As noted by other distinguished authorities, the Policy Guidelines create total confusion when it comes to sustaining the “at risk” requirement prior to the Post Conditional Residency Period. This includes:

  • 1. The concept of redeployment “related to engagement in commerce,” which in and of itself makes no sense. Is the making of a loan “engagement” in commerce? Is the acquisition of debt instruments such as bonds or the investment in a REIT engagement in commerce?
  • 2. The requirement that the redeployment must be “consistent with the scope of the NCE’s ongoing business.” Does this definition depend upon what business is authorized under the applicable corporate document? Can the corporate document be amended to include an expanded business model?
  • 3. The requirement of “similar loans” in a loan model. Is that a requirement or just a suggestion? What does that mean? Practically the only similar loan to an initial development loan would be one that involves redeployment in another development transaction. But, why should investors be exposed to a second risk of project completion after the jobs have been created by the initial investment? This makes no sense.
  • 4. Redeployment must occur “with a commercially reasonable time.” What does this mean? The time frame for non-Chinese vs. Chinese investors is totally different as noted above. Can there be different standards of reasonableness for these two classes of investors? It is noteworthy how long it currently takes to undertake the diligence, the loan closing (if a loan model) and the initial deployment of funds in another project. Surely USCIS does not intend to increase the risk to investors by requiring a rapid redeployment of funds into a new project that has not otherwise been properly settled and documented.
  • 5. Redeployment “must be adequately described in the I-526 record.” Again, if the corporate documents provide for the authority to redeploy in “at risk” activities that meet USCIS guidelines, then is this requirement otherwise satisfied? One assumes that the corporate document is part of the I-526 record. 

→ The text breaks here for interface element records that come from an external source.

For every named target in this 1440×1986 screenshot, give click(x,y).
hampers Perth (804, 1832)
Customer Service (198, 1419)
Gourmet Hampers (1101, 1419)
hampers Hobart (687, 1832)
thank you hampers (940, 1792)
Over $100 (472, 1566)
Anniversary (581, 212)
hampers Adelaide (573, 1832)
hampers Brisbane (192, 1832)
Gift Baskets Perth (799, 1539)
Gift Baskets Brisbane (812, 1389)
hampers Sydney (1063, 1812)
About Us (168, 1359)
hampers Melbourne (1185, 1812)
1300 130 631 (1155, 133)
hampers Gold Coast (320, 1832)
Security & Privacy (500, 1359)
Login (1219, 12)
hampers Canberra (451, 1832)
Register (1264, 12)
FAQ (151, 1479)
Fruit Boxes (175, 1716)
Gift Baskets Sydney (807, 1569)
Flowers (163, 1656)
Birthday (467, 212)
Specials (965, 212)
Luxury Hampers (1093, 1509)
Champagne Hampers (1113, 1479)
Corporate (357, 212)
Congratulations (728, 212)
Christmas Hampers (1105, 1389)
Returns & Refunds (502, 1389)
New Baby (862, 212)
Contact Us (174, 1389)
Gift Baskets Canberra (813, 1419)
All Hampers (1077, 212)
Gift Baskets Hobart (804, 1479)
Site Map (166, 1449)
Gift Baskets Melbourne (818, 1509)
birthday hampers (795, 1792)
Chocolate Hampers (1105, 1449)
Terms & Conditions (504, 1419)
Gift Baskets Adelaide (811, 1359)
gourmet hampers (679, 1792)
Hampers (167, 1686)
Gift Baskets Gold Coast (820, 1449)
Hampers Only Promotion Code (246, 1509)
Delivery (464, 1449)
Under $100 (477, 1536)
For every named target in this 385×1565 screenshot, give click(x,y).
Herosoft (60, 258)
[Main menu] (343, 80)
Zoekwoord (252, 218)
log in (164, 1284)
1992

All of the above requirements not only create confusion from an immigration standpoint, but also create significant securities law and corporate implications with respect to advance disclosures and the provision for corporate flexibility. Offering documents will now need to be amended to take into account all of the above possibilities in addressing the ambiguities of the Policy Guidelines. It would appear as though the redeployment of NCE funds in marketable securities would not qualify under the Policy Guidelines since same would not be deemed “an actual commercial activity which involves the exchange of goods and services.” But a loan, which is a commercial activity, has nothing to do with the exchange of goods and services. The USCIS mentions as an example loans into more residential projects or “new municipal bond issuances, such as an infrastructure spending.” Does that imply that jobs have to be created? What is a similar activity? Does the asset class need to remain the same?

I pose that USCIS has created unintended consequences in establishing the above guidelines, which will hopefully be clarified and corrected based upon valid industry wide responses. But who knows how long this will take to correct? In the meantime, professionals will need to navigate the process by taking into account all of the above issues.